Voters consider the Tories “toxic” on the subject of the NHS, according to their former deputy chairman. Lord Ashcroft, who bankrolled the party at the election before turning his hand to extensive political polling, has recently carried out research into voters’ views – and found that Labour are by far and away the most party most trusted to run the health service.
47% said that Labour are the best party to run the NHS, while 51% think the NHS has got worse over the past five years.
With the ongoing A&E crisis, the NHS has become an increasingly important topic for voters: another poll earlier this week found that it is now considered more important than immigration.
In an article for The Guardian, Ashcroft interestingly lays the blame for this Tory unpopularity on the failure to go through a comprehensive “modernisation” process for the Conservative Party.

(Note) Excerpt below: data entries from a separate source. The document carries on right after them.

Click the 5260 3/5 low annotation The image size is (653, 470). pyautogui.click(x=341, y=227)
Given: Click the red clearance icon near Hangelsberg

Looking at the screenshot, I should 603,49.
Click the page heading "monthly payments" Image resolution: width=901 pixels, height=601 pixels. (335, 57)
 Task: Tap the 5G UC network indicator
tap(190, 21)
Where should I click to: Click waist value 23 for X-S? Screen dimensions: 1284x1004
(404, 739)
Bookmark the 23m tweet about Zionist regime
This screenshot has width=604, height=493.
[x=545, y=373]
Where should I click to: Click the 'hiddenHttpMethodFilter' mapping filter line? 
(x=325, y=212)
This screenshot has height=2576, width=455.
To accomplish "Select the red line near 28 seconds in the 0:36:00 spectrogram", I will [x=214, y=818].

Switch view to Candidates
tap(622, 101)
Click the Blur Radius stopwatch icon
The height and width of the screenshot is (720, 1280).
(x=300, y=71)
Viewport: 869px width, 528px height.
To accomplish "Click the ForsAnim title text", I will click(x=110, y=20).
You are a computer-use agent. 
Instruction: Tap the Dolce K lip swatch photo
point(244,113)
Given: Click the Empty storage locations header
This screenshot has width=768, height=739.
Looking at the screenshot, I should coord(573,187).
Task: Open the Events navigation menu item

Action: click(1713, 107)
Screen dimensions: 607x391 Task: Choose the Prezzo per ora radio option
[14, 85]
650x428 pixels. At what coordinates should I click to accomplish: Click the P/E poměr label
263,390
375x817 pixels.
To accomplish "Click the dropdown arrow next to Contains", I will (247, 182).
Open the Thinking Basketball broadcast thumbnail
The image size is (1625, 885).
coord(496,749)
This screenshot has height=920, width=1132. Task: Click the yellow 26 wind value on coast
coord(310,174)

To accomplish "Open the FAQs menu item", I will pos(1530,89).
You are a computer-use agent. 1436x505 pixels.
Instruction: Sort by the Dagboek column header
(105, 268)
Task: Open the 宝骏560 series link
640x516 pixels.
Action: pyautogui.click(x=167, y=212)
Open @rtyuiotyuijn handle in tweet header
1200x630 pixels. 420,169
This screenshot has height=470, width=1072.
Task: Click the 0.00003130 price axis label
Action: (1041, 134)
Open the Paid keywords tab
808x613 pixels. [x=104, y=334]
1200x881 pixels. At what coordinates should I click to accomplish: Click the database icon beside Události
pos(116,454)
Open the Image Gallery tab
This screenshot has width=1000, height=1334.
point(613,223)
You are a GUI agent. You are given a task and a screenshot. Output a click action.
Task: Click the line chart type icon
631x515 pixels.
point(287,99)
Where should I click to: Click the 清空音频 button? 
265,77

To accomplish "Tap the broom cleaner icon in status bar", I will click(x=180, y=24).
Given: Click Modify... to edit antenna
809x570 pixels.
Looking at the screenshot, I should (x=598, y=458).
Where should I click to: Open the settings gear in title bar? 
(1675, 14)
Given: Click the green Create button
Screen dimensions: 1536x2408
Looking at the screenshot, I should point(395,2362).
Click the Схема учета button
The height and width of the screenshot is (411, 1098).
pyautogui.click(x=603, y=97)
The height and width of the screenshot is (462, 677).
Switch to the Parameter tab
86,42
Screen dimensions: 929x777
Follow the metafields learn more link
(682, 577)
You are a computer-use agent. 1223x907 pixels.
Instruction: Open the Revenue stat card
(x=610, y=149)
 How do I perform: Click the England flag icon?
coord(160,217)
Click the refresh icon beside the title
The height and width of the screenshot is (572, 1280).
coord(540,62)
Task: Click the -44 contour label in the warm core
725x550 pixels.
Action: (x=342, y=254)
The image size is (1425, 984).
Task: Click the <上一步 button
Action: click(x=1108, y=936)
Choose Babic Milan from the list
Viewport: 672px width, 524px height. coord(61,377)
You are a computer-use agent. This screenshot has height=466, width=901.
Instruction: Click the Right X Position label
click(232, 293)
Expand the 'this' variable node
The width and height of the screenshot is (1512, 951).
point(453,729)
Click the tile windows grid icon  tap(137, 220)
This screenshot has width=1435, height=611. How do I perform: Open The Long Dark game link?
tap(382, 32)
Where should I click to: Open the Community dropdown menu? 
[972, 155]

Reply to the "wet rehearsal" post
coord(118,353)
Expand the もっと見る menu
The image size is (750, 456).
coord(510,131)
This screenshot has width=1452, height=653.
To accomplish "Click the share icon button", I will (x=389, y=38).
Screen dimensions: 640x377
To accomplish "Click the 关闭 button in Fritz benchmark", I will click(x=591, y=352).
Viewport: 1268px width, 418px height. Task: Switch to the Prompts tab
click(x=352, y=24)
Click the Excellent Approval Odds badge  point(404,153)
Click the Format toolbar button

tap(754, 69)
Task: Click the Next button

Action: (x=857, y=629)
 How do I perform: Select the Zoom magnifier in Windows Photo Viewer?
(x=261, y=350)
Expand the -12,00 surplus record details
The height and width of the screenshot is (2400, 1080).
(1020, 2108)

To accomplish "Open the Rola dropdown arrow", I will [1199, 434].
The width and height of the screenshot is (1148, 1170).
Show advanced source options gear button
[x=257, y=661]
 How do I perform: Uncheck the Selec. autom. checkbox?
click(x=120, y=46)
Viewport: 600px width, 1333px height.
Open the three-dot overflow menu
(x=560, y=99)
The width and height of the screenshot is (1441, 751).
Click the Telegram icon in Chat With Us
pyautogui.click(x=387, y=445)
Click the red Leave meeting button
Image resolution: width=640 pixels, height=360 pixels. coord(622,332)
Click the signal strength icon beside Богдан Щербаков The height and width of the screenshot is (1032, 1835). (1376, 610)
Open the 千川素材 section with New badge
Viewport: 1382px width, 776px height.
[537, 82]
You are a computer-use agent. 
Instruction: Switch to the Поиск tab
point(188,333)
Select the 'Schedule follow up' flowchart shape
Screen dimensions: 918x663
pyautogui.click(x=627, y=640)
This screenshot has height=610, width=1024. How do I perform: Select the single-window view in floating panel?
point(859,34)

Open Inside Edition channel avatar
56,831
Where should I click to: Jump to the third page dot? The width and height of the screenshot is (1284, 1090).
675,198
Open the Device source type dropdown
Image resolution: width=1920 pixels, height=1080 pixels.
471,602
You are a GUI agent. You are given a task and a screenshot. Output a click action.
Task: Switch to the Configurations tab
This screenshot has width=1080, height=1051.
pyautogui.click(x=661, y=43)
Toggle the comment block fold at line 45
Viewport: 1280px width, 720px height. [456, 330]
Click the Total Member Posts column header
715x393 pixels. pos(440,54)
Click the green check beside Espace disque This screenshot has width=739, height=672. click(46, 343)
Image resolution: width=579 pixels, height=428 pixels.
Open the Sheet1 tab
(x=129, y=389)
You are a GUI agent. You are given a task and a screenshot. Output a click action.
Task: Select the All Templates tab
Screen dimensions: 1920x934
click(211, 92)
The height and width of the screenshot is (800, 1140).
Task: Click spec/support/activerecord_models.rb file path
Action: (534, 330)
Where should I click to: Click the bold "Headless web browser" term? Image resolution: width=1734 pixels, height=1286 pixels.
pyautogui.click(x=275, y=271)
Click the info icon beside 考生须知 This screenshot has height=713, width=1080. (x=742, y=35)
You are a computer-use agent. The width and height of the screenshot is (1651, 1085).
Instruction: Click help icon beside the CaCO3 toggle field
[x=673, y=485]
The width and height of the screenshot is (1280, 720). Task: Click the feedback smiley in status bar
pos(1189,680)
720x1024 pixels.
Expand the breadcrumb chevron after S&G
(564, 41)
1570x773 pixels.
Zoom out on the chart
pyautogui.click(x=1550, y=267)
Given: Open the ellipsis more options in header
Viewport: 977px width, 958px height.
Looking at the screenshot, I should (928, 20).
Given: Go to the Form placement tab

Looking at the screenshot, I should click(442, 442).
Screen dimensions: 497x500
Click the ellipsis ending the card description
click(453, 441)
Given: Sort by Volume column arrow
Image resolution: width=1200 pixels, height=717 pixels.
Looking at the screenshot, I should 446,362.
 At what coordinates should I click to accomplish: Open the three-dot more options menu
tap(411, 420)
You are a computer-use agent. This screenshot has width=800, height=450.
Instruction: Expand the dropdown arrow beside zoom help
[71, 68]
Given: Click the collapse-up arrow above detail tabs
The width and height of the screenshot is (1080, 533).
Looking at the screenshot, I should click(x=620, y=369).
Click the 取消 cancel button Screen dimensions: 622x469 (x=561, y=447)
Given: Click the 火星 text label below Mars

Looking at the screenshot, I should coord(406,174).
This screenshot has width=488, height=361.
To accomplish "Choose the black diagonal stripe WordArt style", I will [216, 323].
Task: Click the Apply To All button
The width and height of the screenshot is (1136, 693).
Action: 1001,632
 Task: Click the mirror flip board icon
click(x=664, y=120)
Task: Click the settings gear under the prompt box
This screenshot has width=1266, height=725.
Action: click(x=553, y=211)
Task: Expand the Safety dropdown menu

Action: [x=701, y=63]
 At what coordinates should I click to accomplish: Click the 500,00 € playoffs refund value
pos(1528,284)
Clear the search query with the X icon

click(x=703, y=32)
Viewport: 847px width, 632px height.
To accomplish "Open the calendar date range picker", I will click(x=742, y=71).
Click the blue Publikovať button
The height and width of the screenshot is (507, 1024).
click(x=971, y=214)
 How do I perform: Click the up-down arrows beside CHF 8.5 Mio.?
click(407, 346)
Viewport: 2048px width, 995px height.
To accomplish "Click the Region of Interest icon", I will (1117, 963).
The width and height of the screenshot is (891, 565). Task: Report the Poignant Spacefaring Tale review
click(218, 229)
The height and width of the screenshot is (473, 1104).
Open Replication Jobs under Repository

As such, the “decontamination of the party brand was never completed”.
This failure has led people to presume that the Lansley NHS reforms were a cost-saving exercise driven by a privatisation agenda, rather than “to cut bureaucracy or give more choice and control to patients”, as the Tories claimed.
Ashcroft’s research not only including polling of 20,000 people, and day-long discussions with 80 members of the public, allowing us one of the more comprehensive pictures of voter opinion on these topics. The polling also found that Labour hold leads over the Conservatives on tackling the cost of living, improving schools, and protecting the environment (although the Lib Dems beat Labour there). You can see a table of the topics below (click to enlarge):
Certainly, Labour will be pleased with the recent opinion trackers on the NHS. With the current Government’s mishandling of the health service, Labour are planning to make it central to their election campaign. If Ed Miliband and Andy Burnham can convince people it is an issue worth basing their vote on, then this research would suggest that Labour’s potential support in May is much higher than its current standing.